Aim of the exercise -
Please transcribe the post about trading torn bank notes word for word, starting at "The other day" and ending at "easy enough, no?".

— BEGIN Extract to read —

Tuesday, August 19, 2014

Thinking No Computers

The other day I happened to see a curious exchange in one of our businesses. The cashier swapped a torn, but carefully restored by taping it together again, Euro bill for a new one with the manager. Inquisitive, I asked the manager what he was planning to do with that Euro bill. "Once a month, I take all those ripped up or badly worn bills to the National Bank, and trade them for new ones. All you need is one piece of the bank note for them to give you a newly printed one."

While he started taking care of some other paper work, my mind started racing towards how the National Bank made this system work. I had noticed before that bank notes have an identifier on each side. I figured the National Bank probably stores the identifier of each note they trade, so people don't go ripping up bank notes with the intent of trading them twice. That seems easy enough, no?


Once the manager finished up his paperwork, I wanted to confirm my idea and asked if he knew how that system worked. How do they avoid people cheating? "It's really simple actually, you need to own more than 50% of a bill for it to be tradable."

Well... that's a much simpler solution. No need to store all the traded notes somewhere, you probably don't even need a computer at all.

— END Extract to read —
— BEGIN Information supplied —

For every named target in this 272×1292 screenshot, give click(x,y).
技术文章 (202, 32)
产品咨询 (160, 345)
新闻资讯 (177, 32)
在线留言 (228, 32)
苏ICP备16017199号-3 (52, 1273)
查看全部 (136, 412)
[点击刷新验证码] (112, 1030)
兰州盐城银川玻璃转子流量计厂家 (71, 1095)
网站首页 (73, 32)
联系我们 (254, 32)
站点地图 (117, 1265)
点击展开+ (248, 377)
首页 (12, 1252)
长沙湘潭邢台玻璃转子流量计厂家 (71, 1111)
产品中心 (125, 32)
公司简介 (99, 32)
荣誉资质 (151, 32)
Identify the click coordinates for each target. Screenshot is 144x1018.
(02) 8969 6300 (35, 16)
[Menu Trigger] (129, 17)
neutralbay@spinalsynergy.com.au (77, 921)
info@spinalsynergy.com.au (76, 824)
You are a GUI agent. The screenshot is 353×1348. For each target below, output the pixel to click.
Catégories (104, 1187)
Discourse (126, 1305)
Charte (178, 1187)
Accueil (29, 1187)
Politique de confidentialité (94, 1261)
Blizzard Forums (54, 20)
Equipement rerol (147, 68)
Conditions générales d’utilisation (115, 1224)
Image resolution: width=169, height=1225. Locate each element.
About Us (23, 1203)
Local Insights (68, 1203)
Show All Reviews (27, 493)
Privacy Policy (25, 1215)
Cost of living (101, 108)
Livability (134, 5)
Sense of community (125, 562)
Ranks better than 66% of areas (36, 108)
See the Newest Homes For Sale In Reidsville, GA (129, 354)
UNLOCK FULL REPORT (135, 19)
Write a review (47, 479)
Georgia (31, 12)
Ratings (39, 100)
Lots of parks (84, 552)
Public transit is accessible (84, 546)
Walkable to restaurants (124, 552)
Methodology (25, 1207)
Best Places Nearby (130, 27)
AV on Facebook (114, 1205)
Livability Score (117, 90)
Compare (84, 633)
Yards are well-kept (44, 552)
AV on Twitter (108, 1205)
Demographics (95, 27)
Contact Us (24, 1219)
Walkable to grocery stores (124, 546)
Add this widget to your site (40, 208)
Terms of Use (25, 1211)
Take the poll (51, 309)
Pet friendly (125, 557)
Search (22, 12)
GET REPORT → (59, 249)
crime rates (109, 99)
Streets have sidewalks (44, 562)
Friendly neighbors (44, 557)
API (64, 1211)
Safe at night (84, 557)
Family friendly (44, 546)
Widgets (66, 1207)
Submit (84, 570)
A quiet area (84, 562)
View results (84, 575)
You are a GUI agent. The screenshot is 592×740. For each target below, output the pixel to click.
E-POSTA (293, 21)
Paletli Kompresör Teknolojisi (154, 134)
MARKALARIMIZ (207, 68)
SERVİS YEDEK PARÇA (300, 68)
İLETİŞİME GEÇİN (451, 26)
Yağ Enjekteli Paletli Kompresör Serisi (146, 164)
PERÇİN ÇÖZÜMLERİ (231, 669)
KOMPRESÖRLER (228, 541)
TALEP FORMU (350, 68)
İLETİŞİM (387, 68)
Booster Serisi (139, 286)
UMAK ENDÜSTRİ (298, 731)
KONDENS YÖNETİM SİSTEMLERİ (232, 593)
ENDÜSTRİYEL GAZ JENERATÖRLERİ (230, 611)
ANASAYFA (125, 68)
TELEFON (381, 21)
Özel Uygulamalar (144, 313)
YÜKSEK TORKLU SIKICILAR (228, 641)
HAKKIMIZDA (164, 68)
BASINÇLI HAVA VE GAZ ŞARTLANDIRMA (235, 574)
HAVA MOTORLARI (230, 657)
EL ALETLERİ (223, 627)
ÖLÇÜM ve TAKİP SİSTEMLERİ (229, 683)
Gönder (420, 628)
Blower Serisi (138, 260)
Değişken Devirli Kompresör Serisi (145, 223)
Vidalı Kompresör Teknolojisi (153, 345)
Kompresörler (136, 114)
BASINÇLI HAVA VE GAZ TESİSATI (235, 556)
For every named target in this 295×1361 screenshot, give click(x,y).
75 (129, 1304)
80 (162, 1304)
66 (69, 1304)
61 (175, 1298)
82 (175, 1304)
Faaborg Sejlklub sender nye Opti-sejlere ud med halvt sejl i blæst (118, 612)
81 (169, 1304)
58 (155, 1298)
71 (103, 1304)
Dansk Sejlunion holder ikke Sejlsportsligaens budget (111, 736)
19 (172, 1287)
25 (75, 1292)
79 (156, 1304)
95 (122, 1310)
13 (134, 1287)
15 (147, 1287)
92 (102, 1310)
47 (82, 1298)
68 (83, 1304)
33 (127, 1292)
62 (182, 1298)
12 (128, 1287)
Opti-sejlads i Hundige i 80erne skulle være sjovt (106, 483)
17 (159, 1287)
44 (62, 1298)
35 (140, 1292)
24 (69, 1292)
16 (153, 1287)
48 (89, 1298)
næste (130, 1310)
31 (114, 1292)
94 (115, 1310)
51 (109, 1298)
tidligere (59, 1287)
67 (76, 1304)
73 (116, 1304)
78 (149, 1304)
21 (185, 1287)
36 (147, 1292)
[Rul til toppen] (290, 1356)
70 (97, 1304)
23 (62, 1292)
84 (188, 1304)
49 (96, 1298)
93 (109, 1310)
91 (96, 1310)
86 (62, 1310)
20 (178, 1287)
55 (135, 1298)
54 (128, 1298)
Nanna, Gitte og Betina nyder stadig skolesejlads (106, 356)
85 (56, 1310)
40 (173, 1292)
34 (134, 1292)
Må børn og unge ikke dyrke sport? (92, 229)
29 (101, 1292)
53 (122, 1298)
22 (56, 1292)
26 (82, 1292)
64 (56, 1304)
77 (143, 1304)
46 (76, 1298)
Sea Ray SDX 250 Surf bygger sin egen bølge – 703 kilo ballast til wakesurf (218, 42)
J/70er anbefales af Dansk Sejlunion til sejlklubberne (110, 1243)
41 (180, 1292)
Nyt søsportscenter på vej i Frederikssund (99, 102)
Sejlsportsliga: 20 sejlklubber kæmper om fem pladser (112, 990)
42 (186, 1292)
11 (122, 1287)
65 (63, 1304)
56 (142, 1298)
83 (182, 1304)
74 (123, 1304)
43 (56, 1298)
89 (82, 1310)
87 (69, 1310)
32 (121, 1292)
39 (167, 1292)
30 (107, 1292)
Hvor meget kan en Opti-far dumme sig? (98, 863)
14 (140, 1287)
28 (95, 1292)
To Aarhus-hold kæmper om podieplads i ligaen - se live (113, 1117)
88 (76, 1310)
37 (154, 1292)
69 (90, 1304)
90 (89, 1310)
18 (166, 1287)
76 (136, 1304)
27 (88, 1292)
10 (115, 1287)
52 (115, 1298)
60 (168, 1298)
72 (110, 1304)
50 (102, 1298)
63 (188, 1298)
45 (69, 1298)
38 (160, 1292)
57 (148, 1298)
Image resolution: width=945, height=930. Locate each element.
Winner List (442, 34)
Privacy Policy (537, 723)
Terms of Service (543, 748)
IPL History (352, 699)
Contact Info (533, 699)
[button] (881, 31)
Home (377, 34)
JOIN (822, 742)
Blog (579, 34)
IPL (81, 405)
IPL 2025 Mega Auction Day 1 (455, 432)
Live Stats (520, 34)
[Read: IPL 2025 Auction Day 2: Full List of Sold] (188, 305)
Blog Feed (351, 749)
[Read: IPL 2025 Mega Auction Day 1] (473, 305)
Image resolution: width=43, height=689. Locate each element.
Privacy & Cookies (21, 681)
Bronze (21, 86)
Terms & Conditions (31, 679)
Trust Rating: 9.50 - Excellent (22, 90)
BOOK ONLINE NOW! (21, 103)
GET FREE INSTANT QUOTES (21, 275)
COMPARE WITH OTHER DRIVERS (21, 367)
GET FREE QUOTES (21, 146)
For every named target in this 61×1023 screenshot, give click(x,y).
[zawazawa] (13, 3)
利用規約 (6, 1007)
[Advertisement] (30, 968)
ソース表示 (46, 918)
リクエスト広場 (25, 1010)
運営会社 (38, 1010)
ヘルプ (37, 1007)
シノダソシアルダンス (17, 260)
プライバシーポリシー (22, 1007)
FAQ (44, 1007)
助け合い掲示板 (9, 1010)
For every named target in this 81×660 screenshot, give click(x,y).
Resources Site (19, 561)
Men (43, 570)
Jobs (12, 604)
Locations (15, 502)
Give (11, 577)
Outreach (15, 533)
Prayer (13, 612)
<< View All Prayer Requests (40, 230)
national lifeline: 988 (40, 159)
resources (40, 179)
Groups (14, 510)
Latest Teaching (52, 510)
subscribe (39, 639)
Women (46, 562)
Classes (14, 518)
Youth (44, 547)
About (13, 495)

— END Information supplied —

Answer to the exercise -
The other day I happened to see a curious exchange in one of our businesses. The cashier swapped a torn, but carefully restored by taping it together again, Euro bill for a new one with the manager. Inquisitive, I asked the manager what he was planning to do with that Euro bill. "Once a month, I take all those ripped up or badly worn bills to the National Bank, and trade them for new ones. All you need is one piece of the bank note for them to give you a newly printed one."

While he started taking care of some other paper work, my mind started racing towards how the National Bank made this system work. I had noticed before that bank notes have an identifier on each side. I figured the National Bank probably stores the identifier of each note they trade, so people don't go ripping up bank notes with the intent of trading them twice. That seems easy enough, no?